A Associação de Produtores de Fumeiro da Terra Fria Barrosã (PFTF) foi fundada em agosto de 2001, fruto da necessidade de organizar o setor da transformação agroalimentar de Montalegre, especialmente o fabrico de fumeiro tradicional do concelho. É uma Associação sem fins lucrativos e tem como missão defender, representar, formar e informar os seus sócios nos seus aspetos técnicos, socioecónomicos, legais e sociais. Tem como objetivo a constituição de uma fileira produtiva robusta de fumeiro e outros produtos locais, assente nos agricultores e empresários agrícolas locais, que permita o aumento da cadeia de valor associada a estes produtos de qualidade com Indicação Geográfica Protegida. É entidade parceira na organização da Feira do Fumeiro e Presunto de Montalegre com o Município de Montalegre.
Os produtores associados são sobretudo agricultores que praticam uma agricultura de subsistência de pequena dimensão e que têm como principal fonte de receita a bovinicultura e pequenos ruminantes de carne em sistema tradicional extensivo, com pequenos efetivos e baixos encabeçamentos, praticando ainda o cultivo de cereais de inverno, milho, batata outras hortícolas sobretudo para a alimentação de ruminantes e suínos em engorda em pequenas áreas da exploração. Relativamente à fileira do Fumeiro de Montalegre, neste momento esta atividade é considerada como uma fonte secundária de rendimento do agregado familiar, embora esteja a ganhar importância de ano para ano. São explorações que em termos médios produzem cerca de 15 a 20 suínos por ano com vista à sua transformação em fumeiro tradicional característico de Barroso, comercializado quase totalmente diretamente ao consumidor final, na Feira do Fumeiro e Presunto de Montalegre e noutros eventos similares em concelhos limítrofes. São produções e unidades de fabrico de pequena dimensão, estabelecimentos licenciados ao abrigo do SIR – Sistema de Indústria Responsável, utilizando matérias-primas locais e o saber fazer ancestral / artesanal.
Não é fácil quantificar com exatidão os valores económicos que traduzem esta atividade, mas tendo em conta que Montalegre é um território de base rural, mas com solos de montanha pobres e declivosos, baixa SAU – Superfície Agrícola Utilizável, clima agreste com temperaturas muito frias no inverno, fatores que de forma geral condicionam muito as atividades económicas, resta aproveitar a qualidade ambiental do território como por exemplo a ausência de poluição do ar, do solo e das linhas de água, o Parque Nacional da Peneda do Gerês onde Montalegre também se insere. Todos estes fatores limitam a diversidade de atividades económicas principalmente no setor primário, mas por outro lado conferem uma qualidade sem igual aos produtos locais onde o Fumeiro assume destaque. A comercialização do fumeiro de Montalegre tem sido concretizada através de cadeias curtas diretamente ao consumidor final, e tem assumido um papel importantíssimo para a dinamização de outros negócios, sobretudo a oferta turística do concelho.

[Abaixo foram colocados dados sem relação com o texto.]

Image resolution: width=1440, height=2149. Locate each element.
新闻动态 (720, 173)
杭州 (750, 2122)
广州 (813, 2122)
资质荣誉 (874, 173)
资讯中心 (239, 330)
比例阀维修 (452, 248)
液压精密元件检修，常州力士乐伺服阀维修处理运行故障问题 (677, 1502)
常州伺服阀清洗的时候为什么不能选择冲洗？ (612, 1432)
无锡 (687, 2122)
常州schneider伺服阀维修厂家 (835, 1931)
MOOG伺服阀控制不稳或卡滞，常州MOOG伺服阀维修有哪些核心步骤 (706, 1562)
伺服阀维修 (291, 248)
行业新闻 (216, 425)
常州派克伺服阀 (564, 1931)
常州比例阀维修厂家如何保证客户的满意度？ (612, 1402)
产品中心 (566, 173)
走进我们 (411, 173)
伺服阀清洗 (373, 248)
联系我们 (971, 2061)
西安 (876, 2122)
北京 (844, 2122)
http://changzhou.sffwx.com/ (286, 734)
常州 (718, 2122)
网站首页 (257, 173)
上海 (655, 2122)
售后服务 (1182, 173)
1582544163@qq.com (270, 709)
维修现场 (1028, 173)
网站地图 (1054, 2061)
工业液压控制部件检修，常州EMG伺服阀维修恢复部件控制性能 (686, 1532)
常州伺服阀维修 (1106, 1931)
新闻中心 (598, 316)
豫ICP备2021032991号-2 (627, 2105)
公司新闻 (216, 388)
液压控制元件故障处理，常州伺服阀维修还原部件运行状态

“Podemos afirmar que hoje todos os Portugueses no país e no estrangeiro já ouviram falar em Montalegre, provavelmente o motivo que está por detrás da divulgação de Montalegre é precisamente a qualidade do seu fumeiro que neste momento é produzido por cerca de 100 microempresas artesanais”.

 


Feira do Fumeiro e Presunto  de Montalegre

A Feira do Fumeiro e Presunto de Montalegre teve em 1991 a sua primeira edição e hoje é a montra do que melhor se faz no concelho de Montalegre.
A edição de 2018, que terá lugar nos dias 25 a 28 de janeiro, vai contar com cerca de 130 expositores, dos quais uma centena relativos a fumeiro e os restantes de outros produtos locais como por exemplo o Mel de Urze, produtos tradicionais da panificação como o Pão Centeio de Barroso, as chamadas Bolas de Carne, o Folar, os Licores e compotas regionais, e até mesmo algumas ervas aromáticas e medicinais da região. A Feira tem lugar no Pavilhão Multiusos de Montalegre, onde os produtores de fumeiro estarão expostos no recinto principal. Num espaço contíguo denominado “Praça dos Petiscos”, será possível degustar os melhores petiscos da região e também adquirir alguns produtos, ao mesmo tempo que se vivem momentos de animação.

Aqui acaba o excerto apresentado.